Based on the high genetic variability observed, the studied yield-related traits were subjected to further analysis to unravel their genetic basis and pave the way for their improvement through marker-assisted breeding (MAB). MAB involves the identification of genetic markers that are associated with the trait of interest in a defined germplasm collection, such as bi-parental population or a panel of diverse accessions as used in this study. Marker-trait association using a panel of diverse accessions is often confounded by several factors, including genotyping error, population structure, and linkage disequilibrium. These factors are responsible for the high rate of false associations that are not useful in MAB. In this study, the discovery of false association was reduced by ensuring only quality markers which included a total of 12.617 SNPs at genotyping rate of 99%, which were retained for further analysis.
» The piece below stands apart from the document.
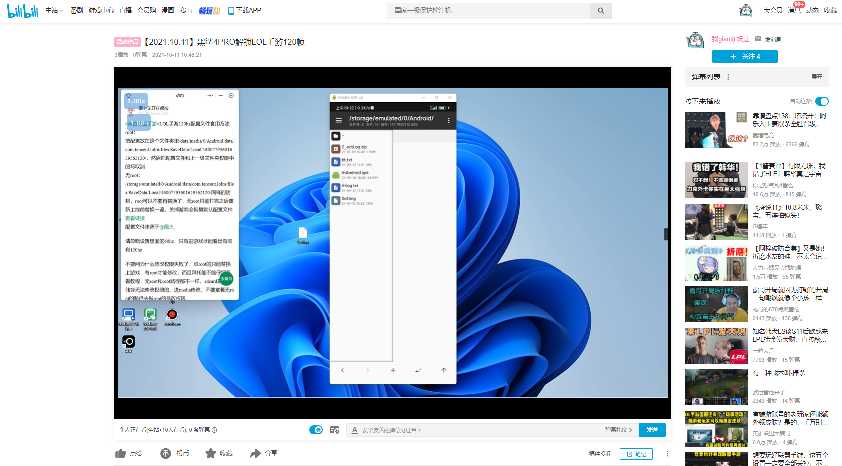This screenshot has width=842, height=466.
Task: Share the video with arrow icon
Action: (256, 453)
Although the population structure of the germplasm collection used in this study appears continuous with no definite stratification, the LD decay distance of 670 kb within which significant association may be defined as relatively large. In self-pollinating plants such as soybean, LD may range over several hundred Kbp leading to the inclusion of many candidate genes in a single LD block exhibiting a significant signal (Gupta et al., 2005; Yano et al., 2016). Moreover, several studies have revealed that the discovery of false positives arising from population structure in crops may not be completely controlled (Myles et al., 2009; Hamblin et al., 2011; Lipka et al., 2015). Based on this, we explored various statistically robust models for the genome-wide marker-trait association analysis.
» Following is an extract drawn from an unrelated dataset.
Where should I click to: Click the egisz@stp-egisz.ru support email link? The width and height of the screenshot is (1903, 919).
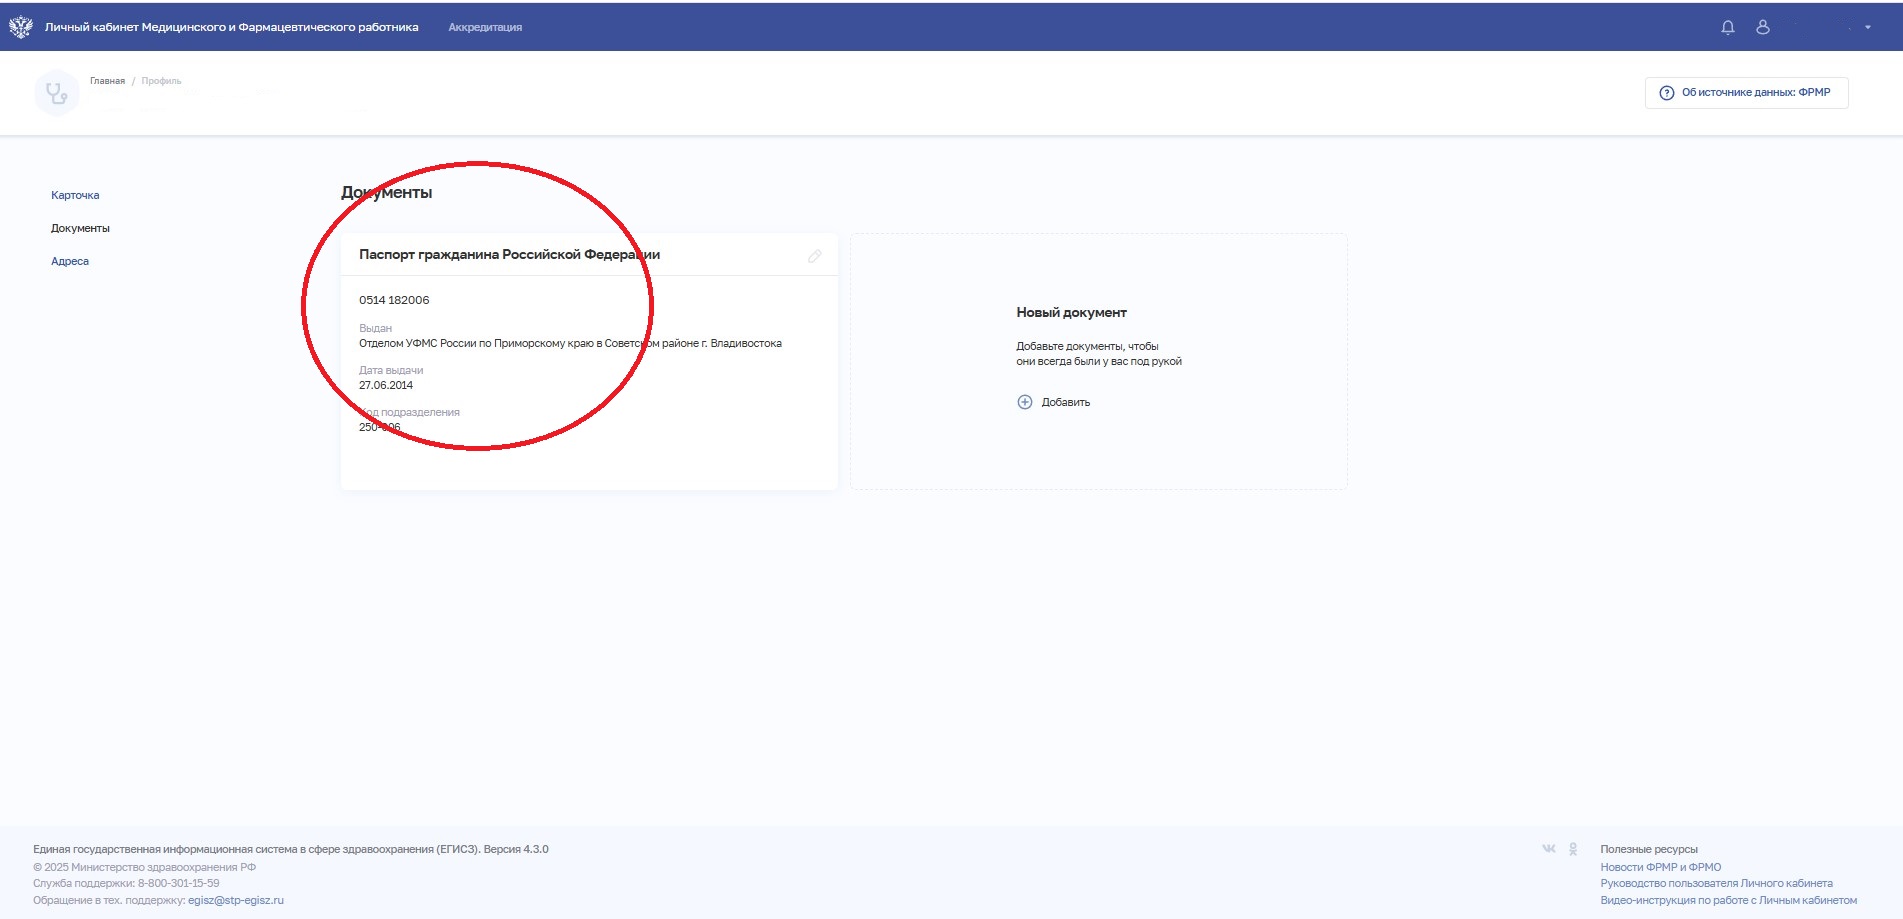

Hundreds of QTLs for yield and yield-related traits have been reported in soybean mainly by using the low-resolution approach of linkage mapping. Rarely any of these QTLs have been used for breeding high-yielding soybean varieties (Karikari et al., 2019). In this context, GWAS facilitates enhanced resolution and accuracy for mining genetic loci for four yield-related traits (Assefa et al., 2019; Zhang W. et al., 2021). In the current study, we report a total of 57 MTAs associated with four traits. These MTAs were detected on all chromosomes of soybean, except Chr.02 and Chr.10, indicating the complex genetic regulation of soybean yield, which is in agreement with previous reports (Li et al., 2019; Hu et al., 2020). Many significant MTAs were detected in one environment and some in five environments, suggesting the presence of environmental influence on these traits. Per the present results, the interaction of QTLs with the environment has been previously documented (Fang et al., 2020; Hu et al., 2020).
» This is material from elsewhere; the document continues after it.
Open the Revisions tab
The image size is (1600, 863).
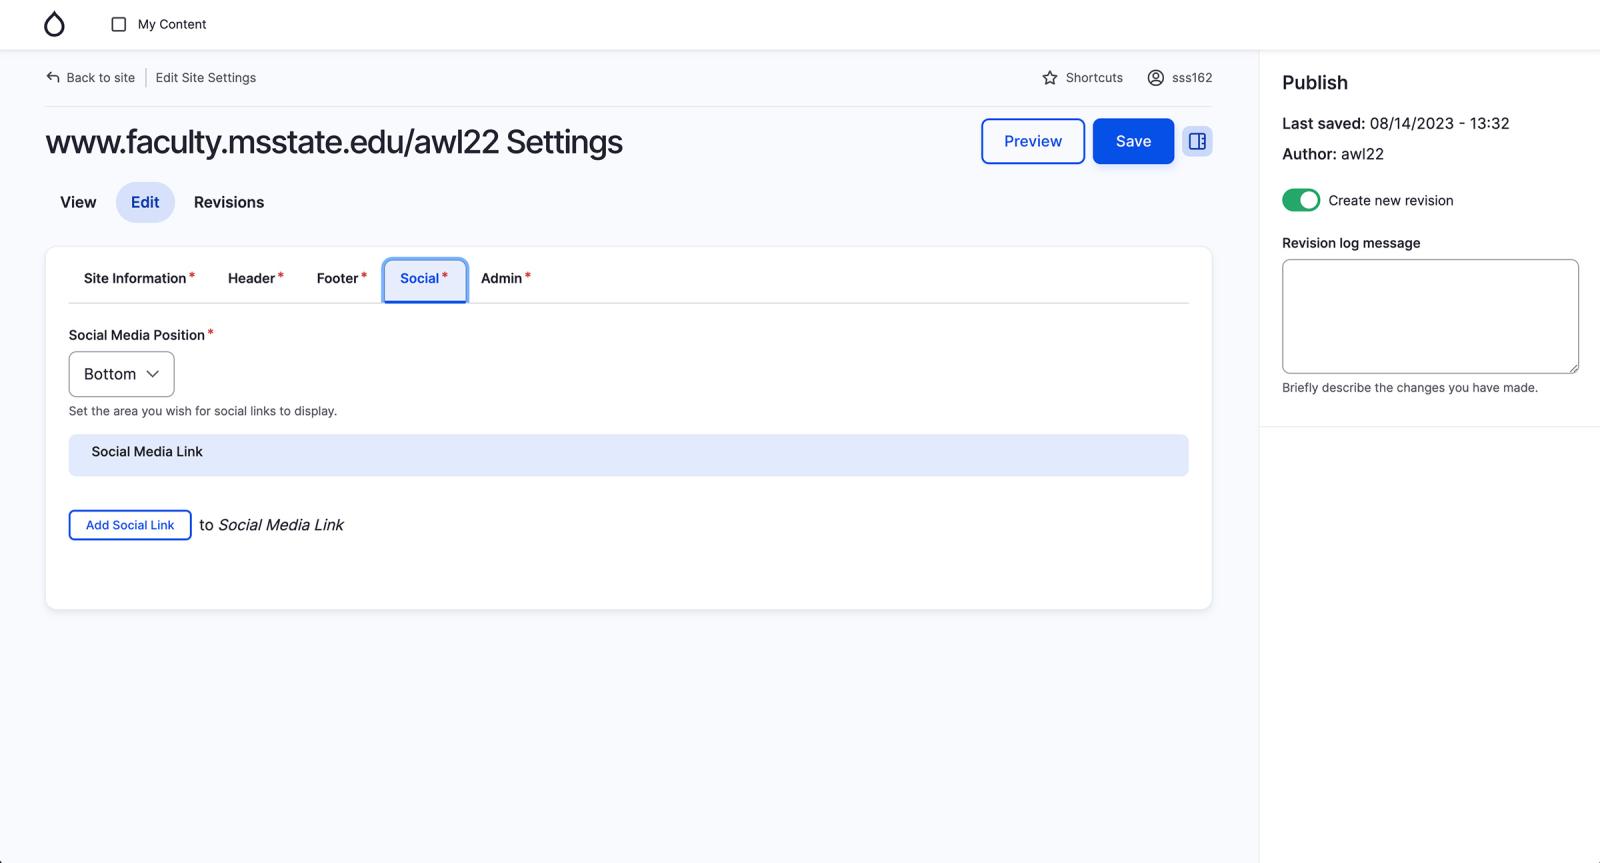229,202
Significant SNPs reported in more than three environments and using different models were considered stable MTAs. The regions within ±670 kb flanking six significant SNPs were referred to as stable QTLs, based on LD decay (Wang et al., 2016). The QTL on Chr.11 associated with HSW has been previously reported in the genomic region between 27,790,963–32,194,459 bp (Han et al., 2012), and the genomic region underlying qHSW-SPP11 was found to co-locate with the same physical interval. Therefore, qHSW-SPP11 might be similar to Seed weight 35–9, as reported earlier by Han et al. (2012). Notably, compared to Seed weight 35–9, the physical interval of qHSW-SPP11 has been considerably decreased in the present study. Furthermore, qHSW5 identified in the present study was found to co-locate with two previously identified QTLs viz., Seed weight 34–9 (8,665,543–40,414,305 bp) and Seed-yield 22–10 (35,536,817–37,612,231 bp) on Chr.05 (Kraakman et al., 2004; Du et al., 2009; Han et al., 2012). However, the remaining four QTLs (qHSW-SPP13, qPPP-SNP20, qPPP-SPP4, and qHSW-PPP18) identified in the current study represented novel QTLs. The physical intervals of qHSW-SPP11 and qHSW5 were considerably reduced in the present study. This ability of the GWAS allows for its increased utility in crop breeding programs for developing high-yielding stress-tolerant soybean varieties (Zargar et al., 2015; Yu et al., 2019).

The favourable and unfavourable alleles can be easily determined either with or without considering the heterozygous SNPs in plant species (Soltani et al., 2017; Su et al., 2019). For instance, Wu et al. (2016) set the heterozygous SNPs as missing and only used the homozygous SNPs for a GWA study in Brassica napus. Soybean is a highly heterozygous crop species with a complex background, in which the presence of heterozygous loci is very common. A locus is considered to be in a heterozygous state if the depth of the minor allele is larger than one-third of the total sample depth during SNP calling (Chong et al., 2016). The above-mentioned six stable significant SNP loci (AX-93807,406, AX-93793,210, AX-94199992, AX-93922099, AX-93703,924, and AX-94176727) associated with yield-related traits were not all in a heterozygous state in the GWAS population. For example, the SNP markers AX-93807,406, AX-93793,210, and AX-94199992 were heterozygous, whereas the remaining three markers AX-93922099, AX-93703,924, and AX-94176727 were homozygous.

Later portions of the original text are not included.